Jede Schule, jede Bücherei, der Sozialdienst, die Zeitung,  jedes Unternehmen besitzt sie zuhauf: Daten. Persönliche Daten, empfindsame Daten. Um diese besser zu schützen, hat die EU eine  Personendatenverordnung auf den Weg gebracht, die ab Ende Mai in Kraft tritt.

Bis dahin müssen alle Institutionen und Unternehmen im ganzen Land eine eigene Politik dazu schriftlich ausformuliert haben. Doch wie schreibt man eine solche Politik?

Diese Frage müssen sich auch die Verbände und Einrichtungen des Bundes Deutscher Nordschleswiger beantworten. In dieser Woche kamen rund 30 Mitarbeiter aus dem Haus Nordschleswig zu einer Informationsveranstaltung zusammen.

Erster Schritt: Bestandsaufnahme

Käthe Nissen, die als DSSV-Konsulentin bereits seit August 2017 die Umsetzung des Gesetzes in den Schulen des DSSV vorbereitet, informierte. Da sie, zusammen mit  Anja Marcussen vom IT-Center des Deutschen Gymnasiums in zwei Referenzgruppen des Unterrichtsministeriums vertreten und somit mit dem Thema vertraut ist, konnte sie bereits gewonnene Einblicke an die Mitarbeiter des BDN weitergeben.

„Zunächst einmal müssen jede Schule und jeder Verband eine Art Bestandsaufnahme machen. Welche Daten halten wir fest? Welche besitzen wir? Archivieren wir Daten und wenn ja, wo und wie lange?“,  nennt Käthe Nissen einige noch zu klärende Aspekte.

Dabei muss zwischen Personendaten und empfindsamen Personendaten unterschieden werden. Erstere sind Name oder Adresse. Empfindsame Daten hingegen betreffen ärztliche Atteste, Berichte vom Schulpsychologen, Beurteilungen oder Krankheitsverläufe.

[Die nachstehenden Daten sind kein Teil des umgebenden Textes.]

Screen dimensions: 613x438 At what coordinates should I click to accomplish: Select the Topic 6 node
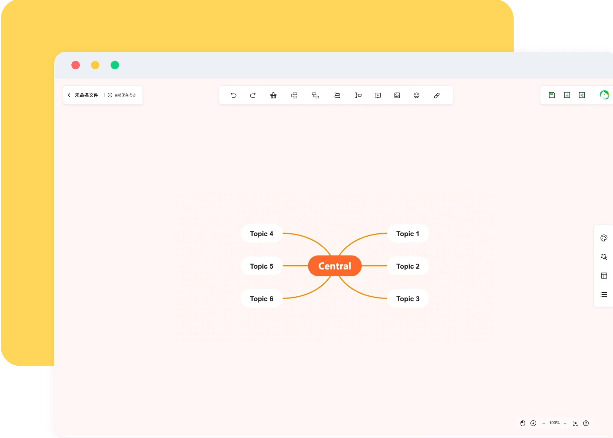pos(261,298)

Akten, die „irgendwo in der Schublade“ liegen

„Es ist wichtig, dass man sich einen Überblick verschafft, welche Daten man aufbewahrt. Anschließend geht es darum, ein Prozedere zu entwickeln. Wie man vorgeht, wenn man Daten erhebt, beispielsweise wenn ein Kind an einer Schule aufgenommen wird.  An Schulen ist es häufig so, dass man ein Anmeldeformular in Papierform aufbewahrt und Dateien in einem Administrationsprogramm.“

Auch das Löschen alter Daten muss einer internen Politik unterliegen. Ein Beispiel: unaufgefordert eingesandte Bewerbungen. Hier müssen Schulen den Bewerbern entweder mitteilen, dass ihre Daten gesammelt werden, oder  die Akten werden innerhalb eines gewissen Zeitraums vernichtet, anstatt „irgendwo in der Schublade“ zu liegen.

Ein zu klärender Punkt ist auch, mit wem man die Daten teilt. Ob mit der Kommune oder dem UM – „die Daten dürfen nur mit Einverständnis weitergegeben werden, auch hier benötigt man eine interne Politik, nach der man sich richtet“, sagt Käthe Nissen. Bis zum 25. Mai müssen alle Vereine und Verbände eine eigene Politik zur Datensicherheit formulieren und verabschiedet haben. 

Hintergrund: Die EU fordert den Schutz der Bürgerdaten

Die Zeit drängt. In wenigen Monaten gilt laut Beschluss des EU-Parlaments die neue, einheitliche europäische Datenschutz-Grundverordnung (EU-DSGVO).

Alte Datenschutzerklärungen, in denen Organisationen die Kunden über den Umgang mit Privatsphäre aufklären, müssen daher schon bald an die neuen Regelungen angepasst werden. Im Kern geht es darum, die Rechte der Nutzer zu stärken und Transparenz zu schaffen. Sobald man Daten von Kunden oder Bewerbern speichert, ist  man  ein „Datenverantwortlicher“. 

Die DSGVO bindet somit im Prinzip alle, die Angaben von EU-Bürgern verarbeiten, nutzen und speichern. Eigentlich zielen die Regeln auf Internetgiganten wie Google, Amazon und Facebook. Deren Sammeleifer sollen die Vorgaben bremsen. Doch auch kleine Unternehmen werden in die Pflicht genommen. Betroffene Daten  können Mitarbeiter-, Nutzer- oder Kundendaten sein, zum Beispiel Name, E-Mail-Adresse, Kfz-Zeichen, Geburtstag oder aber Cookies.

Auch die analoge Papierakte in der Schublade gehört dazu.  Am 25. Mai  ist Stichtag. Ab hier endet die zweijährige Übergangsfrist.  Dann sind Verstöße durch die EU-Datenschutzaufsichtsbehörden und Gerichte überprüfbar.